Nel pomeriggio visita di Asolo, definita da Giosuè Carducci la Città dei cento orizzonti, è uno dei centri storici più suggestivi d’Italia. Raccolta entro le antiche mura che si diramano dalla Rocca, fortezza del XII° secolo, conserva in ogni scorcio testimonianze della sua millenaria storia.

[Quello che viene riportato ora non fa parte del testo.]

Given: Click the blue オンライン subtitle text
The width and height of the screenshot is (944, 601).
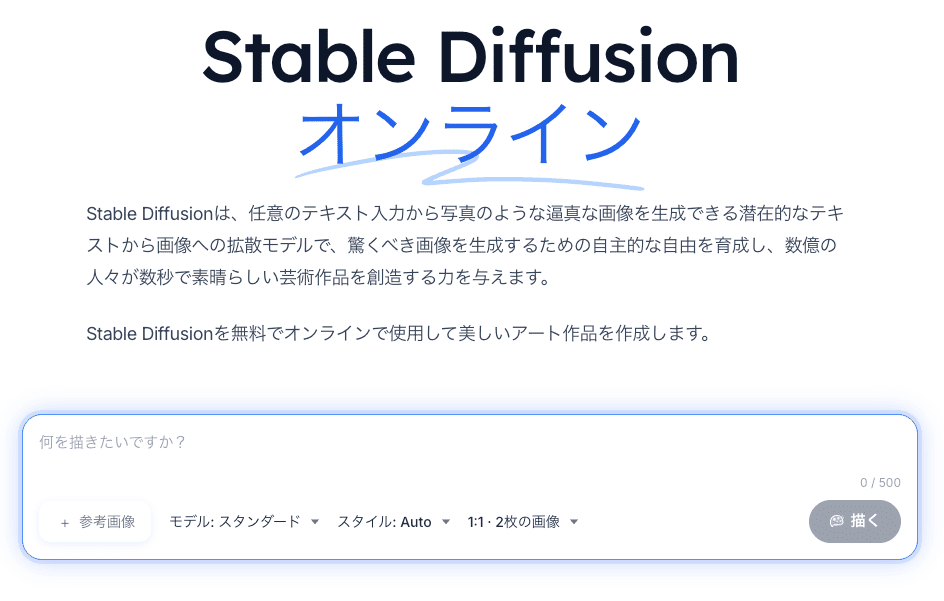Looking at the screenshot, I should (x=470, y=133).
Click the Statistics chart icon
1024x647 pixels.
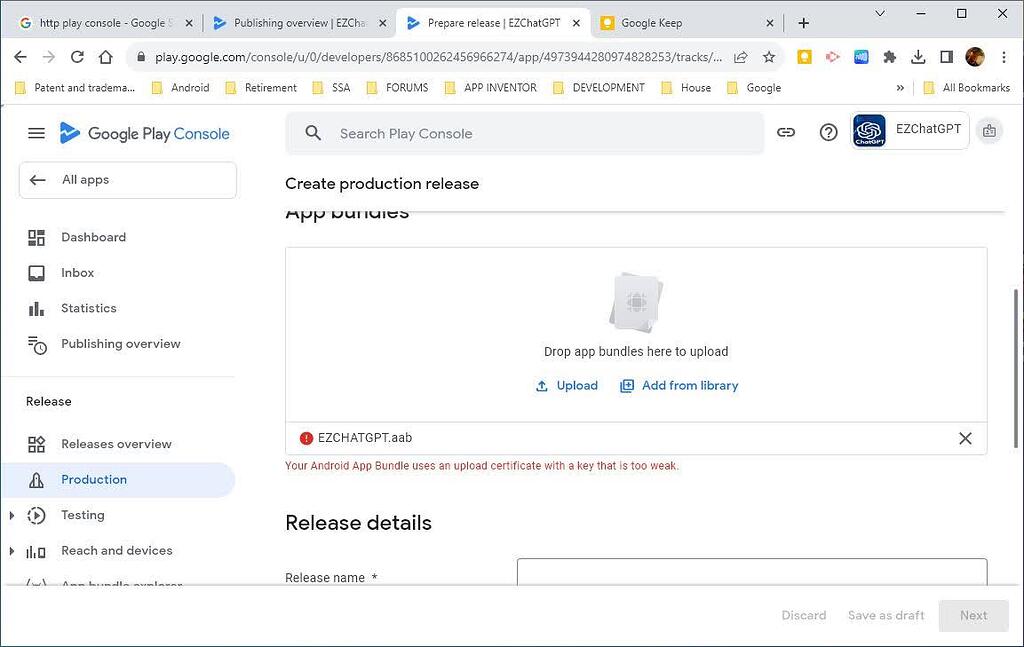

Fu meta di poeti e scrittori, artisti e viaggiatori, che qui trovarono ispirazione ed armonia. Tra questi il poeta inglese Robert Browning, la Divina del teatro Eleonora Duse, il compositore Gian Francesco Malipiero, la scrittrice e viaggiatrice inglese Freya Stark.

 

VILLA PISANI-VILLA WIDMANN -BARCHESSA VALMARANA-VILLA BARBARO A MASER e i capolavori lungo il Brenta
Arrivo a Strà’, località sulla riviera del Brenta dove si trova la settecentesca Villa Pisani, la più grande della riviera completata nell’edificio principale per l’elezione di Alvise Pisani sest’ultimo Doge di Venezia. La villa è decorata all’interno dai migliori artisti del settecento veneziano, primo fra tutti il Tiepolo. Visita guidata. Proseguimento  per Villa Widmann, un gioiello della Riviera del Brenta. Costruita agli inizi del Settecento per volontà dei Serimann, nobili venezian di origine persiana, la villa ottenne l’attuale forma solo nella metà dello stesso secolo, quando fu acquistata dalla famiglia Widmann che la rimodernò adeguandola al gusto rococo’ francese. Troviamo stupendi affreschi di G. Angeli e G. Mengozzi – Colonna. Si continua poi con la visita guidata di Barchessa Valmarana. E’ una struttura del XVII secolo affrescata da M. Schiavoni meglio conosciuto come “il Chiozzotto”. I mobili d’epoca e l’ampio giardino all’italiana offrono un contesto memorabile.Pranzo in ristorante. Nel pomeriggio partenza in autopullman alla volta di Maser  dove si trova la famosa Villa Barbaro, uno dei capolavori del Palladio e dell’architettura italiana. La villa presenta un corpo centrale in forma di Tempio e ali porticate. E’ famosa anche per il ciclo di affreschi del Veronese. Dietro la Villa si trova l’Esedra che ha una Peschiera adorna di statue e decorazioni di A.Vittoria; sul soffitto della Grotta di Nettuno c’è un bellissimo dipinto del Veronese. Tempo a disposizione per la visita guidata.